Impact of Deamidation on the Structure and Function of Antiapoptotic Bcl-x L .

Bcl-x L is an antiapoptotic mitochondrial trans-membrane protein, which is known to play a crucial role in the survival of tumor cells. The deamidation of Bcl-x L is a pivotal switch that regulates its biological function. The potential impact of deamidation on the structure and dynamics of Bcl-x L is directly linked to the intrinsically disordered region (IDR), which is the main site for post-translational modifications (PTMs). In this study, we explored deamidation-induced conformational changes in Bcl-x L to gain insight into its loss of function by performing microsecond-long molecular dynamics (MD) simulations.

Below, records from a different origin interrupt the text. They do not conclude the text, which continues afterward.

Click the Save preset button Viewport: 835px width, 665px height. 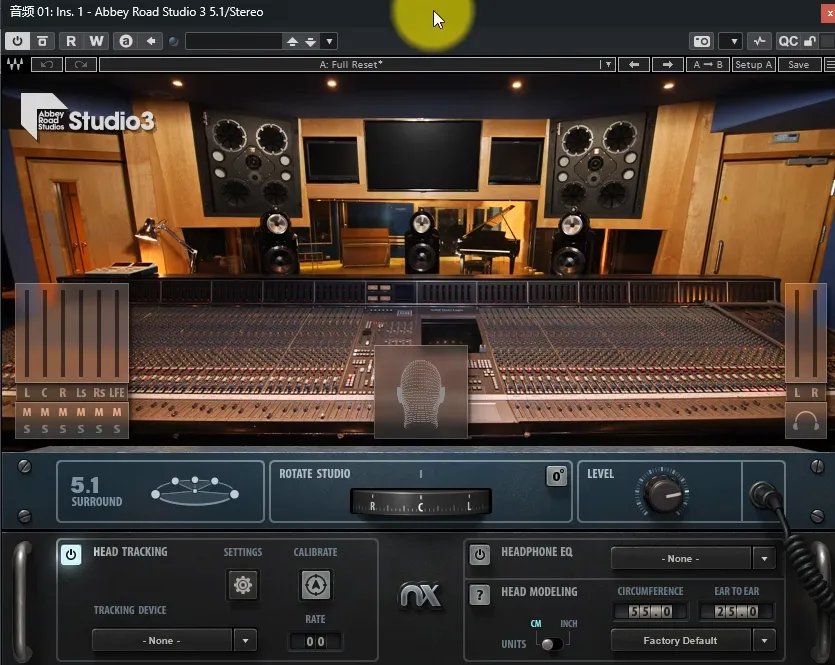[798, 65]
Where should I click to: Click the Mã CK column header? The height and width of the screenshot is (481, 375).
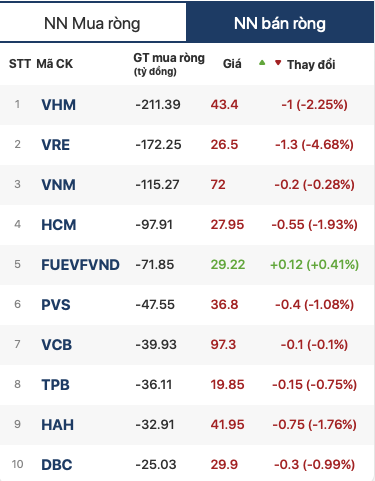click(x=55, y=64)
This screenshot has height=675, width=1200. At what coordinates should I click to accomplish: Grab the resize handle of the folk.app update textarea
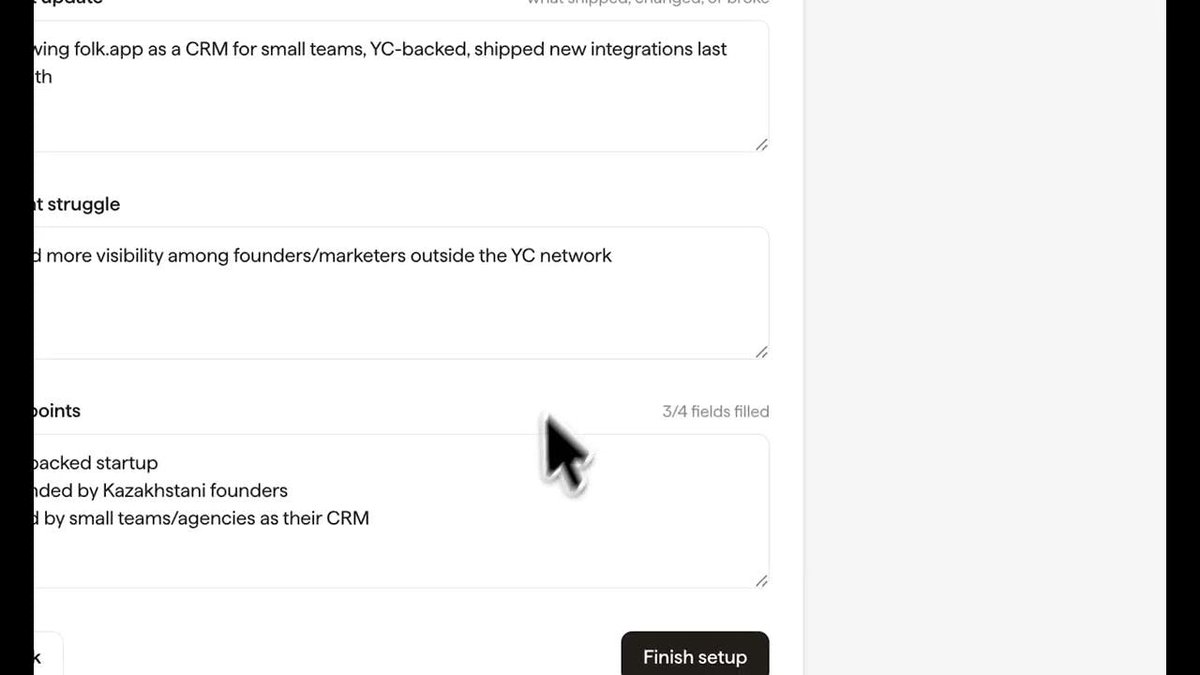pos(761,145)
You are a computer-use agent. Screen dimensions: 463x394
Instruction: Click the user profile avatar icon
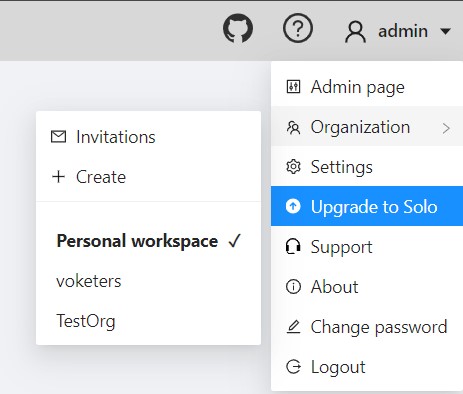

MD simulation outcomes showed that the IDR motion and interaction patterns have changed notably upon deamidation. Principal component analysis (PCA) demonstrates significant differences between wild-type and deamidated Bcl-x L and suggests that deamidation affects the structure and dynamics of Bcl-x L . The combination of clustering analysis, H-bond analysis, and PCA revealed changes in conformation, interaction, and dynamics upon deamidation. Differences in contact patterns and essential dynamics that lead to a narrowing in the binding groove (BG) are clear indications of deamidation-induced allosteric effects. In line with previous studies, we show that the IDR plays a very important role in the loss of apoptotic functions of Bcl-x L while providing a unique perspective on the underlying mechanism of Bcl-x L deamidation-induced cell death.